Take a look at the BMWFS Wear and Use Guide

With BMWFS you get a pre-inspection and a chance to fix problems before turn-in. Anything that is not up to standard at turn-in will get charged at delear repair rates.


----------



## marcio (Apr 29, 2004)

kurichan said:


> On a house, perhaps. On a car, I disagree. Tying up money in a depreciating asset (remember, unless it's a classic car, a car is NEVER an "investment") is illogical and bad personal finance policy. Just because you are liquid doesn't mean sinking it into a car is a good financial decision. I am very liquid, didn't sink money in my lease, and stand by the decision.


What is illogical is saying not to tie up money in a depreciating asset while at the same time advocating perpetually paying for the depreciation of an asset for the period it depreciates the most (first 3 years). :thumbdwn:

I find it amusing how the leasing proponents make sure to show the best case scenarios of leasing and the worst case scenarios of other options. Someone who is financial savvy understands that leasing and financing are just financial tools. One is not always better than the other. Use one or the other depending on individual circumstances.


----------



## kurichan (May 1, 2004)

marcio said:


> What is illogical is saying not to tie up money in a depreciating asset while at the same time advocating perpetually paying for the depreciation of an asset for the period it depreciates the most (first 3 years). :thumbdwn:


The problem in your above statement is that you've neglected to mention that regardless of loan or lease, if you acquire a new car (the assumption in this thread) you take on the burden of the asset depreciation. Your statement is also fundamentally flawed by even comparing the cost of usage with opportunity cost (if we're talking logic, we might as well be stringent and stick to the rules of logic).
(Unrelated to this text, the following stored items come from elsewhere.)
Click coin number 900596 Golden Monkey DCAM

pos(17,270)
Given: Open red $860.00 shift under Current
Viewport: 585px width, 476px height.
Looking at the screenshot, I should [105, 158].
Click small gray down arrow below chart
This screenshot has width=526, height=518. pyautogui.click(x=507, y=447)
> I find it amusing how the leasing proponents make sure to show the best case scenarios of leasing and the worst case scenarios of other options. Someone who is financial savvy understands that leasing and financing are just financial tools. One is not always better than the other. Use one or the other depending on individual circumstances.
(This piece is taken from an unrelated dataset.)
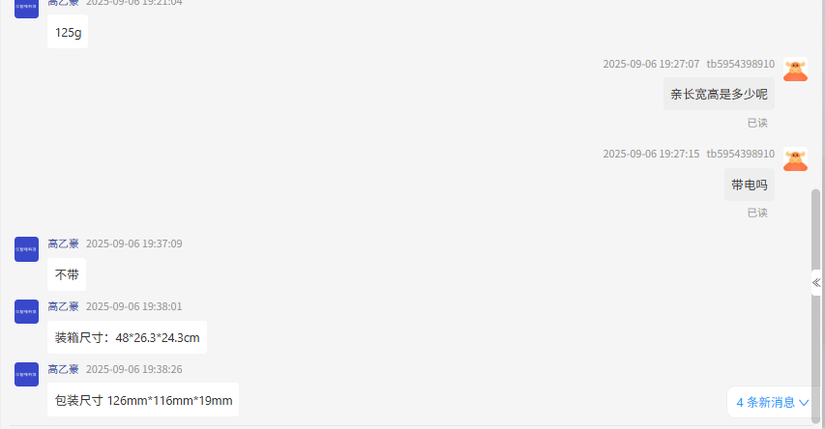Click the down chevron next to 4 条新消息
Viewport: 825px width, 429px height.
click(x=804, y=402)
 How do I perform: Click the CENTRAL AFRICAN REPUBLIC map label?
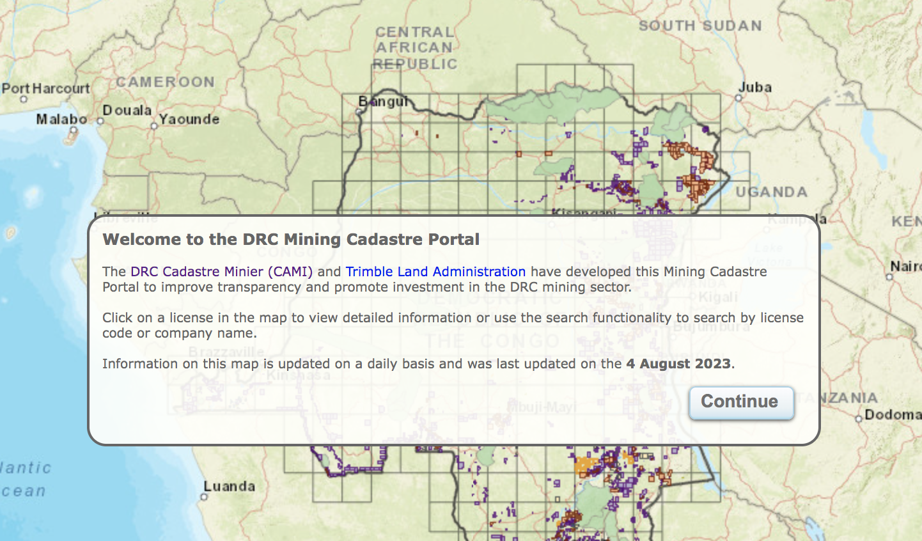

Glad you're amused. You might go back and read, then you'd see that the lease proponents have stated just what you've said about individual circumstances and agree with you fully, so I'm not quite sure what you're up in arms about. 
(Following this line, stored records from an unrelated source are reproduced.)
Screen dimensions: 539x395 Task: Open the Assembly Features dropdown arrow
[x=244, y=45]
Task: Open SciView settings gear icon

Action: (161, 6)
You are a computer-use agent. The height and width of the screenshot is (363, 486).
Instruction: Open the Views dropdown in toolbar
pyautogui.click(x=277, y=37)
In fact, to make the point even more clear, we own one of our cars, a 2003 Honda Pilot. Why would a lease proponent BUY a car? What a hypocrite! :rofl: Well... because we plan to drive it into the ground... 10 years? 15 years? Maybe. In that case, it makes sense to buy, which we did...


----------



## brkf (May 26, 2003)

marcio said:


> What is illogical is saying not to tie up money in a depreciating asset while at the same time advocating perpetually paying for the depreciation of an asset for the period it depreciates the most (first 3 years). :thumbdwn:
> 
> I find it amusing how the leasing proponents make sure to show the best case scenarios of leasing and the worst case scenarios of other options. Someone who is financial savvy understands that leasing and financing are just financial tools. One is not always better than the other. Use one or the other depending on individual circumstances.


That's very true. On a 0% loan it's tough to pass that up. 7% loan presents new issues. Just like a MF of 0.0034 isn't the least bit attractive. My friend i'm helping to get a car has owned her Legend for about a decade. She's not a lease person. I on the otherhand would never own a BMW out of warranty.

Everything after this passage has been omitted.